The first ted talk I watched was about the world record holder for not breathing. David Blaine, a magician, was able to hold his breath for 17 minutes and 4 seconds on live television. In this ted talk, Blaine tells about his motivation and process in accomplishing his goal.
http://www.ted.com/talks/david_blaine_how_i_held_my_breath_for_17_min.html
Motivation: To do what others can do, be the best, disprove scientific data, beat others, do what he says he can do to everyone.
Process: Researching how the body works, talking to doctors, working way up from 3 minutes to 5 minutes (for 45 minutes) with minute long breathing breaks in between. He learned about how to purge (when you breath a certain way to release co2 from your body so its easier to breath). Also lost weight and ate healthier to make it easier. Held his breath live on Oprah against previous record holders. Couldn't move much and had to try to lower heart rate to conserve energy so that he could hold his breath longer.
The second ted talk I watched was about "A warm embrace." This product is a substitute for an incubator. It was created because hundreds of premature babies were dying because they couldn't stay warm and incubators weren't always sufficient enough and were also too expensive for most hospitals, people, and places to afford.
http://www.ted.com/talks/jane_chen_a_warm_embrace_that_saves_lives.html
The idea behind this product was the death of so many babies (usually premature). The product needed to be simple and affordable. Instead of the couple grand incubator, the new product is a warm embrace and it only costs 25 dollars. My concern when watching this actually was that it was increasing population, but Jane Chen addressed that in her closing saying how most people in other countries anticipated death at a young age and would have more children because of that. If they didn't assume that their child was going to die, they were less likely to take that precaution of having more children.
The third ted talk I watched was about what effects your health. Bill Davenhall talks about how geography effects your health.

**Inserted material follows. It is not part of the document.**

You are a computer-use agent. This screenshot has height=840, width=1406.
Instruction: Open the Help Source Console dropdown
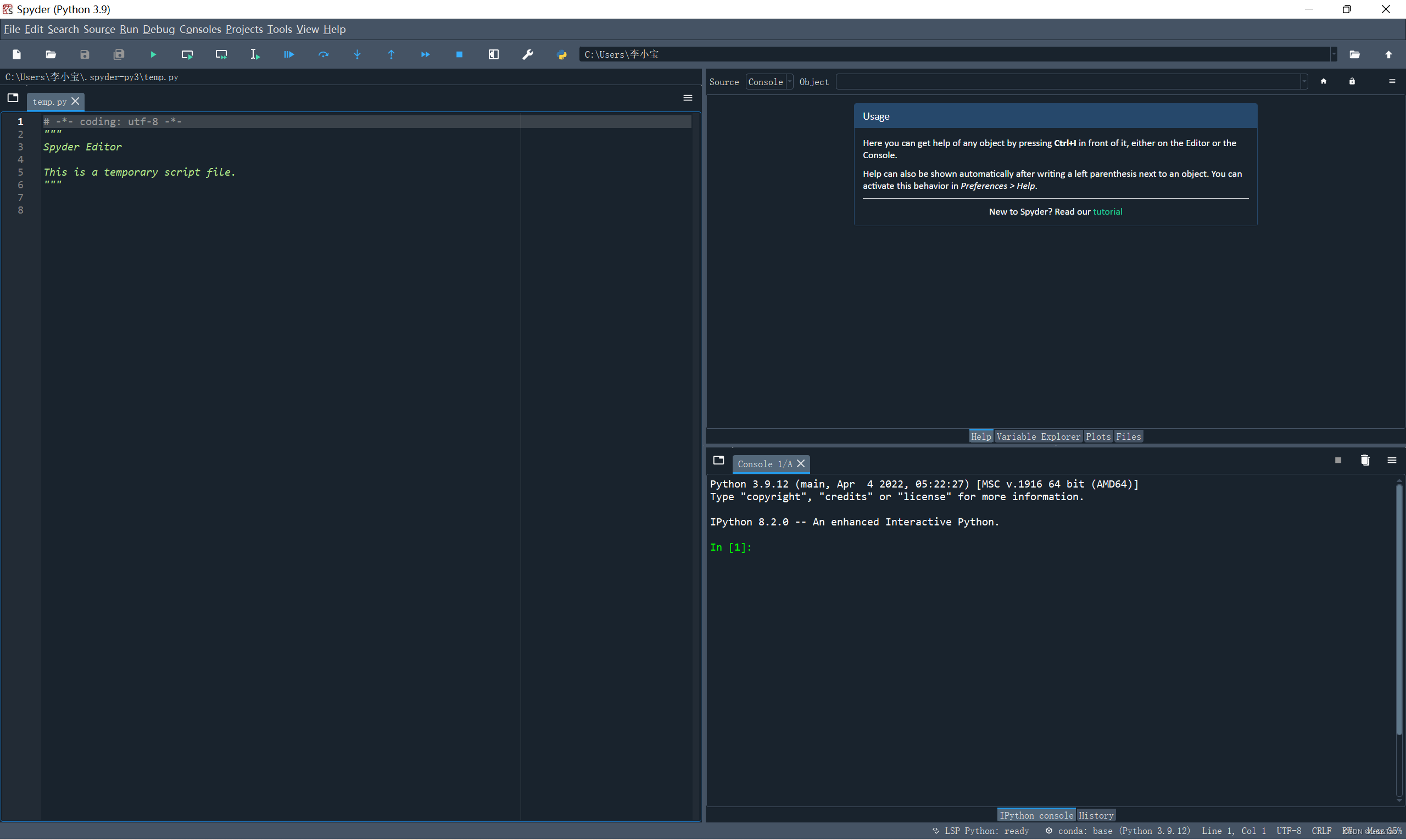click(769, 82)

http://www.ted.com/talks/bill_davenhall_your_health_depends_on_where_you_live.html
These things effect your health too:
-life places (like work, school, home, the location of your home, where you spend all your time)

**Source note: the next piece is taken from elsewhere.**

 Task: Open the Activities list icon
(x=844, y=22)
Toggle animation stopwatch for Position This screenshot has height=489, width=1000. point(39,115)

-How much rest you get and where (home, away from home)
___% at home/community
___% away
And they never talk about them at the doctors office.
A lot of your health also depends on the amount of unclean air you breath in your life, plus when you're developing as a kid.
Doctors ask you a million questions about family history and your health history at the office. but they never ask about what kind of water you drink, food you consume, where you've lived.
Bill Davenhall had a heart attack because of where he's from (most likely). And that's not in any medical record.
Data for every community in the united states that gives you place history (can do it on iphone) should use that in doctors office as part of an assessment.
Should be mandatory to teach physicials about value of geographic information.these programs need to be supported. Future doctors need to know this.
Billions of dollars on electronic health record- should include geographic information.
If people know or had known about this type of impact geography has they could tell their boss not to locate them there- health risk to employees and it's bad for their business.
People may've made different decisions with more knowledge.
Jack Lord, md said this almost 10 years ago.
Geography matters.
Geography can keep you healthy if you do the right things and live in the right places.